УСЛОВИЕ ЗАДАНИЯ => Перепишите слово в слово отрывок из текста о кроманьонце и логике: от «Открыв значение, кроманьонец» до «или структурные связи.» включительно.
┌─ ИСХОДНЫЙ ТЕКСТ
Открыв значение, кроманьонец почти вышел из мира суггестии и приготовился вступить в наш, человеческий мир.  Именно значение позволяет изолировать денотат, обособить его от бесконечного множества других явлений окружающей среды. Следует, справедливости ради, сказать, что порой это приводит к неменьшим искажениям восприятия, нежели применение дипластий, однако здесь уже должна работать логика, устанавливая реально существующие каузальные или структурные связи.

Мышление начинает развиваться только с появлением трипластий. Одновременно же развивается контрсуггестия. Кроманьонец тысячелетиями успешно использовал вторую сигнальную систему, которая тогда в корне отличалась от человеческой второй сигнальной системы, в качестве эффективного механизма интериндивидуального общения.  Контрсуггестия преобразует эту систему в механизм отражения и познания и, тем самым, в превращение его в человека, в Homo sapiens sapiens.

Однако, кроманьонцу было необходимо сделать ещё один шаг — соединить две трипластии в тетрапластию и с её помощью вступить в мир логики. Здесь уже существуют знаки и денотаты. При этом сохраняются основные характеристика дипластии — различие или независимое бытие между двумя предметами или представлениями, и их сходство или слияние.

Когда связь между двумя элементами дипластии практически исчезает, они становятся не просто различными, но контрастными — антитезой или антонимией. Их можно теперь определить только противопоставлением друг другу и дипластия превращается в абсурд и здесь уже требуется логика.
└─
┌─ СОБРАННЫЕ ДАННЫЕ
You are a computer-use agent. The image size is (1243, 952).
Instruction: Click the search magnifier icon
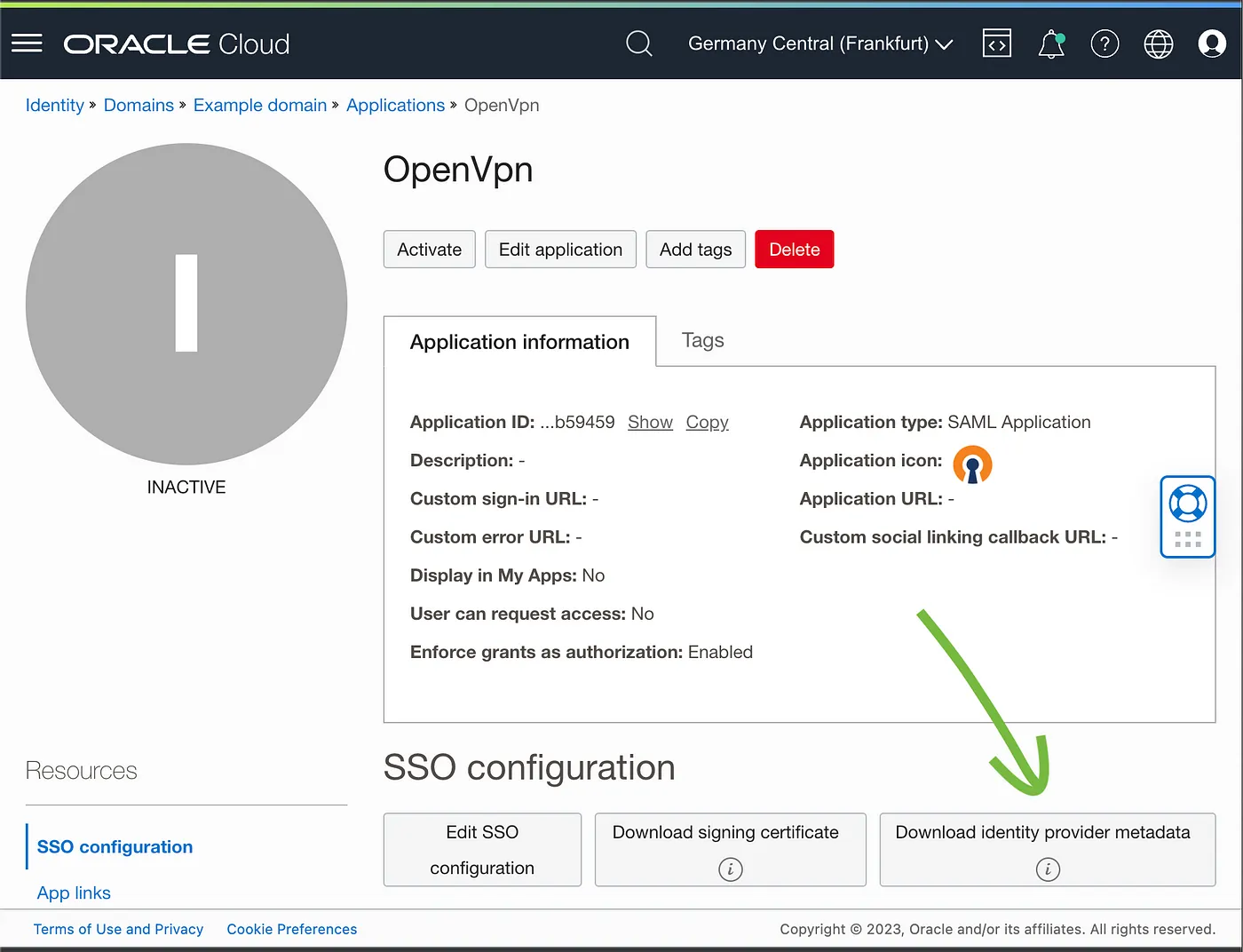click(638, 44)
└─
ОТВЕТ =>
Открыв значение, кроманьонец почти вышел из мира суггестии и приготовился вступить в наш, человеческий мир.  Именно значение позволяет изолировать денотат, обособить его от бесконечного множества других явлений окружающей среды. Следует, справедливости ради, сказать, что порой это приводит к неменьшим искажениям восприятия, нежели применение дипластий, однако здесь уже должна работать логика, устанавливая реально существующие каузальные или структурные связи.